# TRY IT
Below are records to repeat exactly. Omit the pictures from the copy.

# Stored records
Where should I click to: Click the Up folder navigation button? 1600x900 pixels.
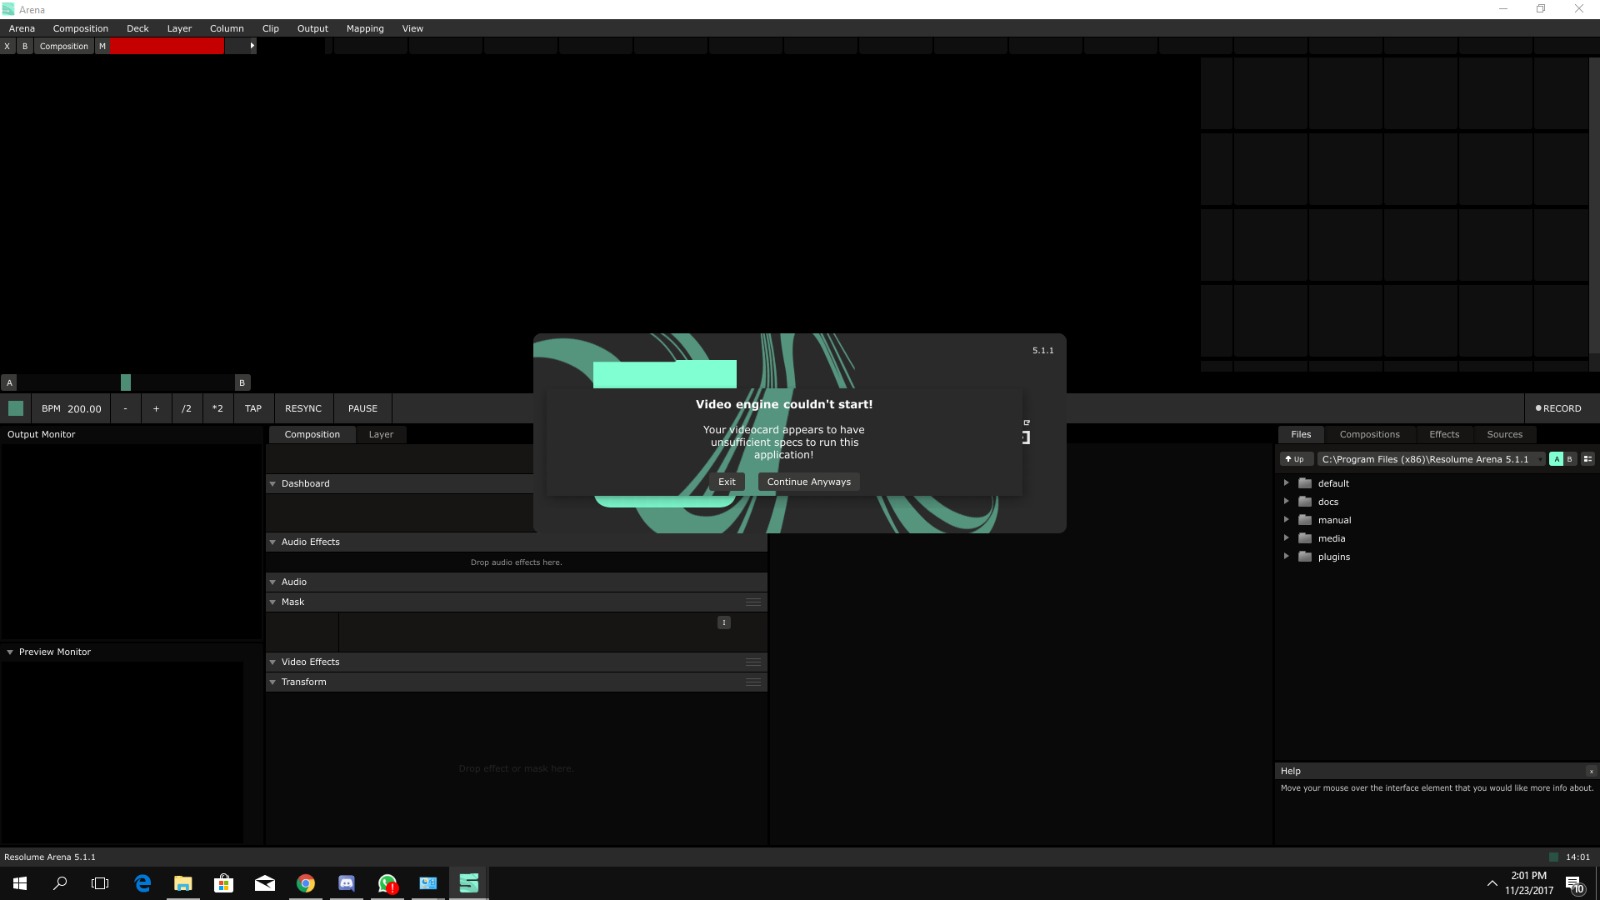pyautogui.click(x=1295, y=459)
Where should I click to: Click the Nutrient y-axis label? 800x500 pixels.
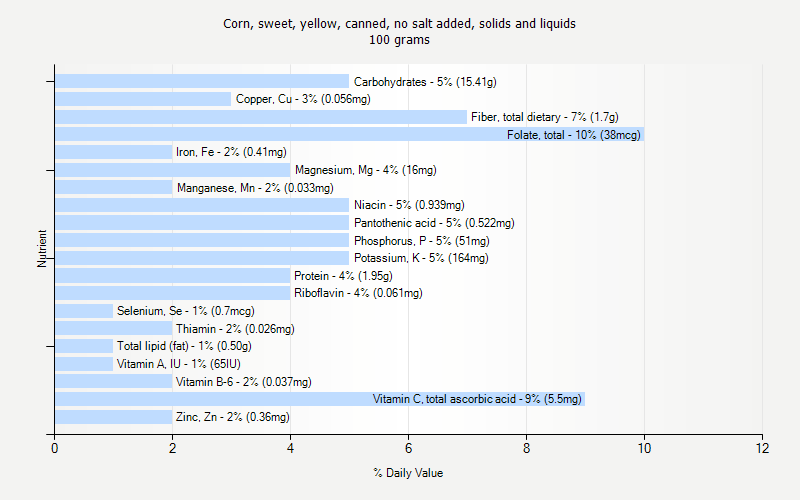tap(43, 248)
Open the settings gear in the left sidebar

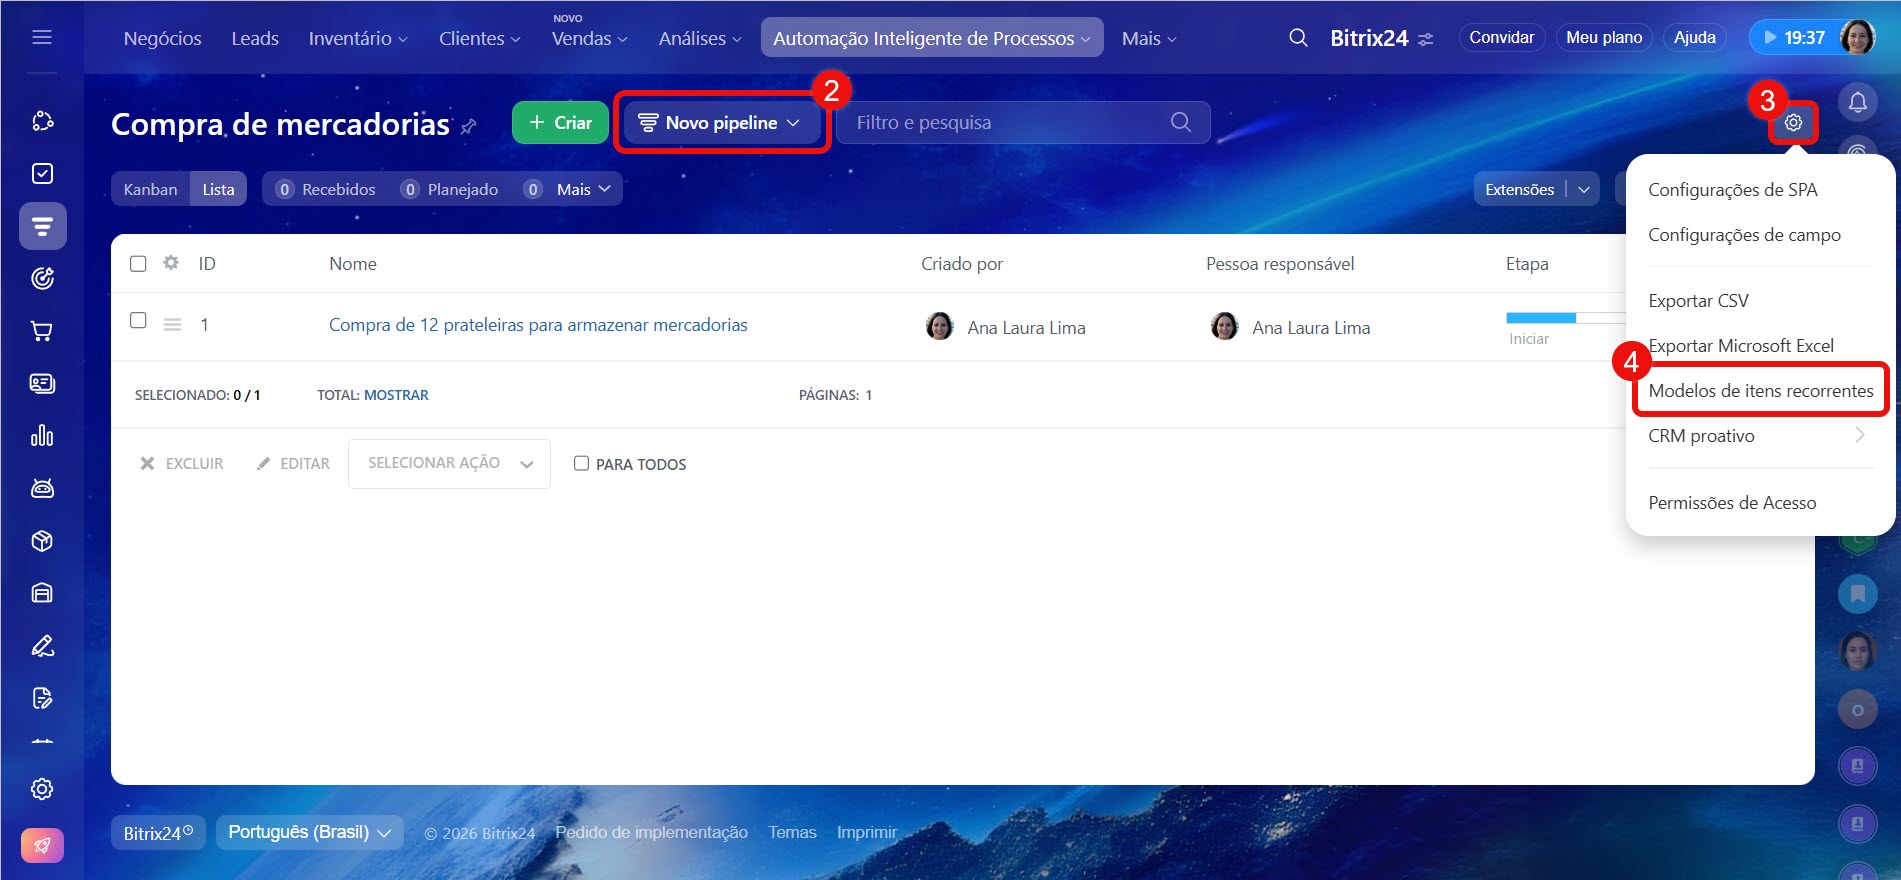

# EXERCISE RESPONSE
Where should I click to: Click the Up folder navigation button? 1600x900 pixels.
pyautogui.click(x=1295, y=459)
Where should I click to: Click the Nutrient y-axis label? 800x500 pixels.
tap(43, 248)
Open the settings gear in the left sidebar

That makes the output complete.